European Journal of Immunology, 2012
Primary Leishmania major infection typically produces cutaneous lesions that heal but that harbor persistent parasites. While the opposing roles of CD4 + T cell-derived IFN-γ and IL-10 in promoting parasite killing and persistence have been well established, how these responses develop from naïve precursors has not been directly monitored throughout the course of infection. We used peptide:Major Histocompatibility Complex II (pMHCII) tetramers to investigate the endogenous, parasite-specific primary CD4 + T cell response to L. major in mice resistant to infection. Maximal frequencies of IFN-γ + CD4 + T cells were observed in the spleen and infected ears within a month after infection and were maintained into the chronic phase.
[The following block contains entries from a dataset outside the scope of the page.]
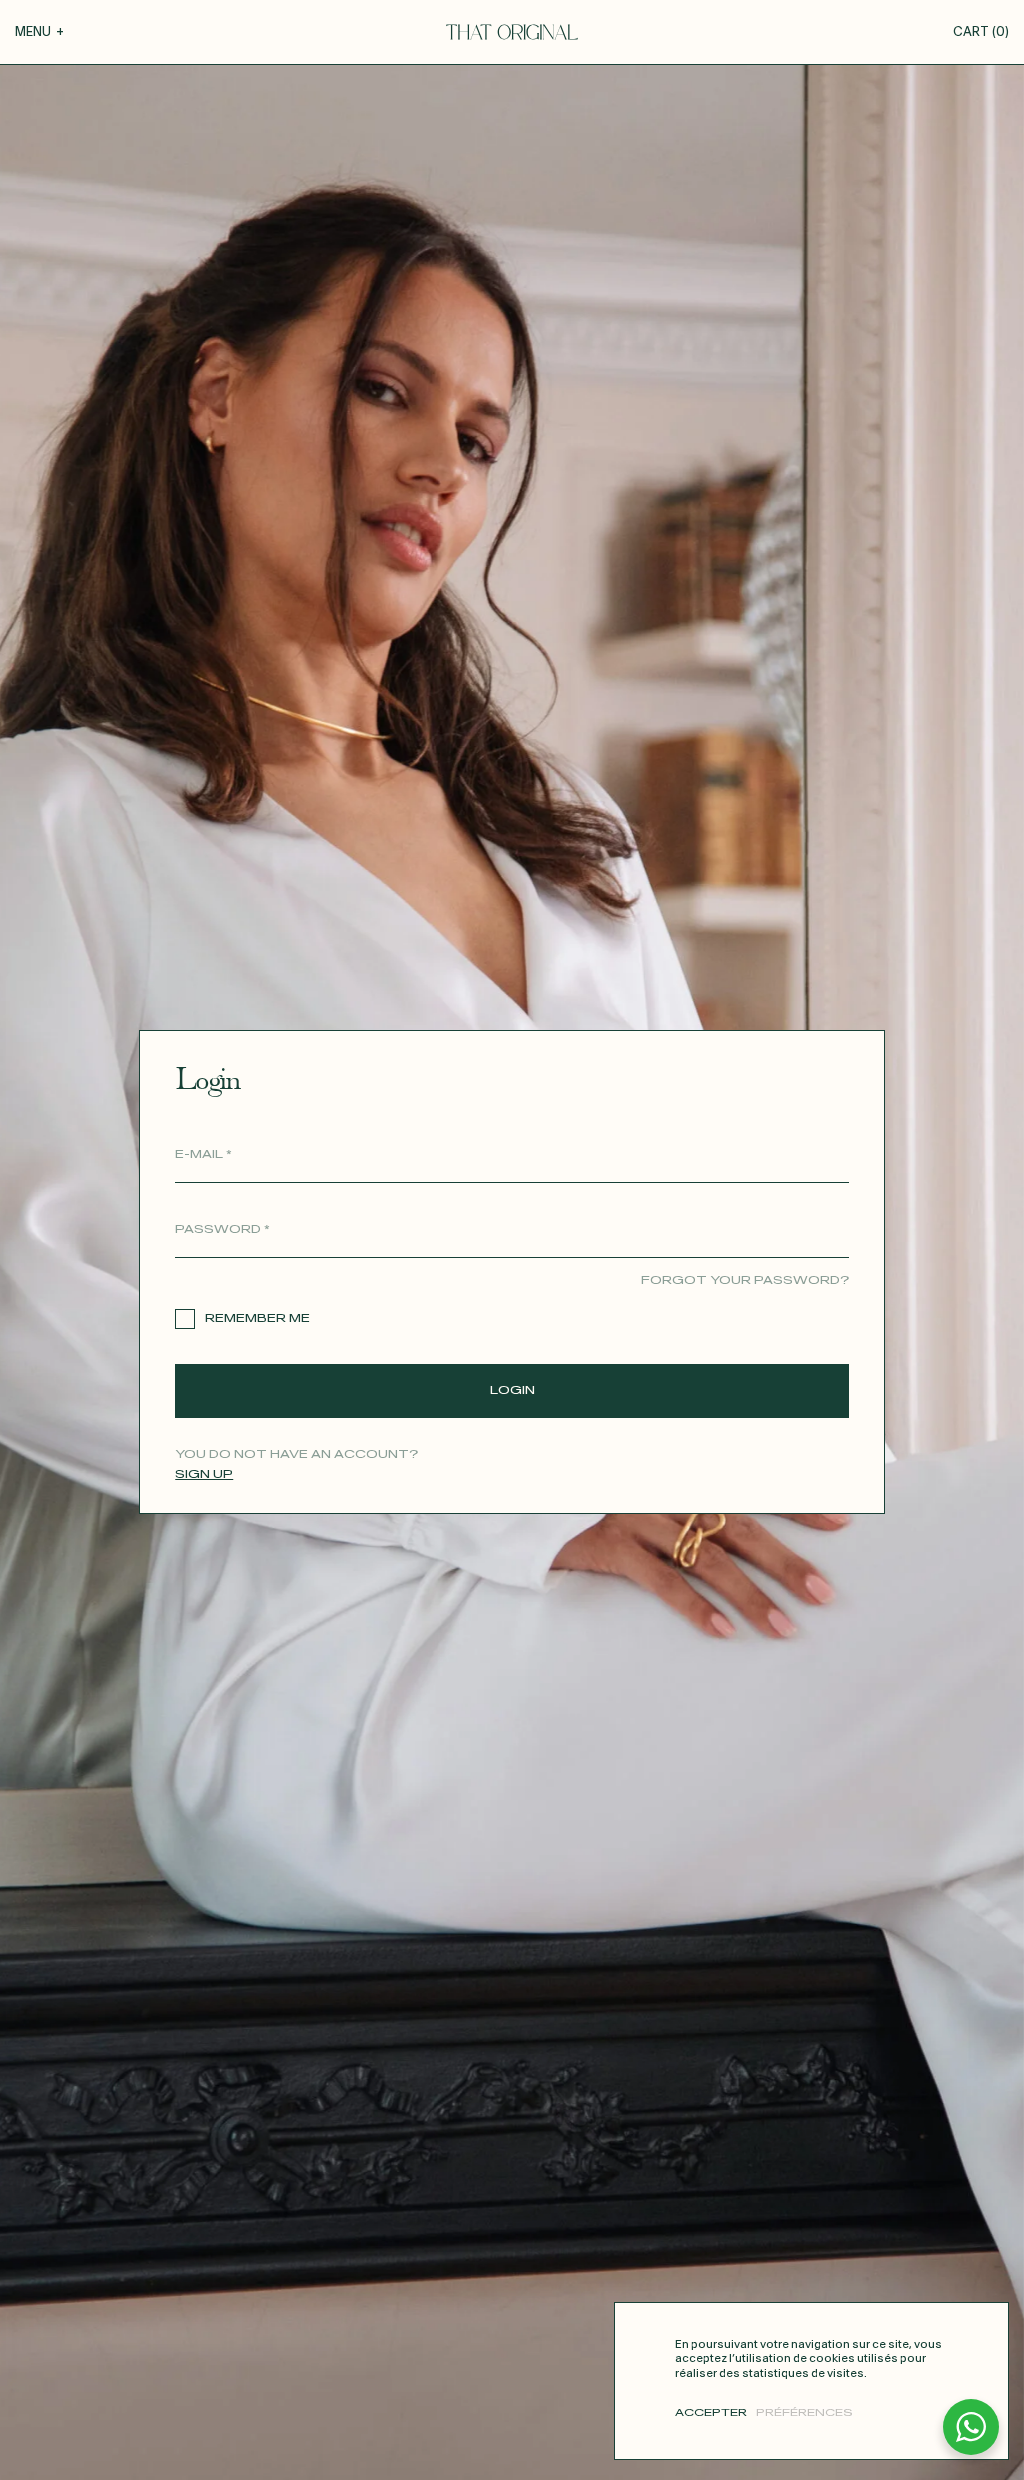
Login (512, 1390)
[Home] (512, 32)
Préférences (804, 2413)
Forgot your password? (745, 1280)
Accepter (711, 2413)
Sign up (204, 1474)
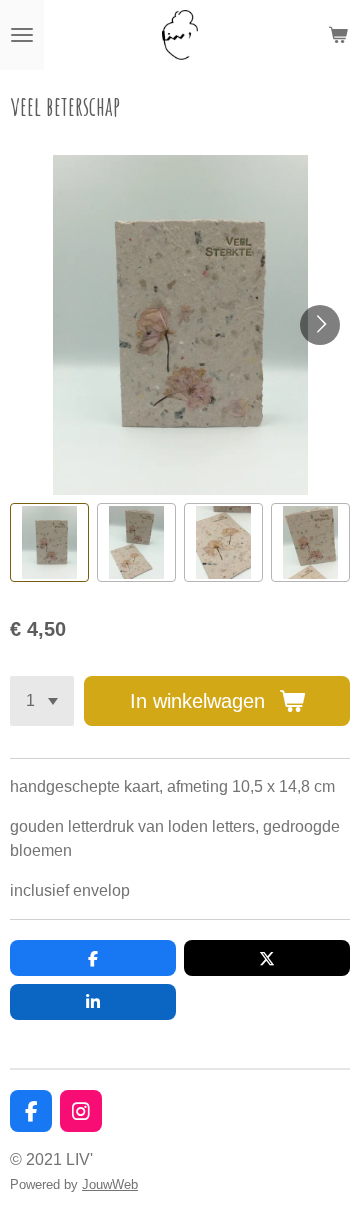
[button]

In contrast, peak frequencies of IL-10 + CD4 + T cells emerged within 2 weeks of infection, persisted into the chronic phase, and accumulated in the infected ears but not the spleen, via a process that depended on local antigen presentation. T helper type-1 (Th1) cells, not Foxp3 + regulatory T cells, were the chief producers of IL-10 and were not exhausted. Therefore, tracking antigen-specific CD4 + T cells revealed that IL-10 production by Th1 cells is not due to persistent T cell antigen receptor stimulation, but rather driven by early antigen encounter at the site of infection.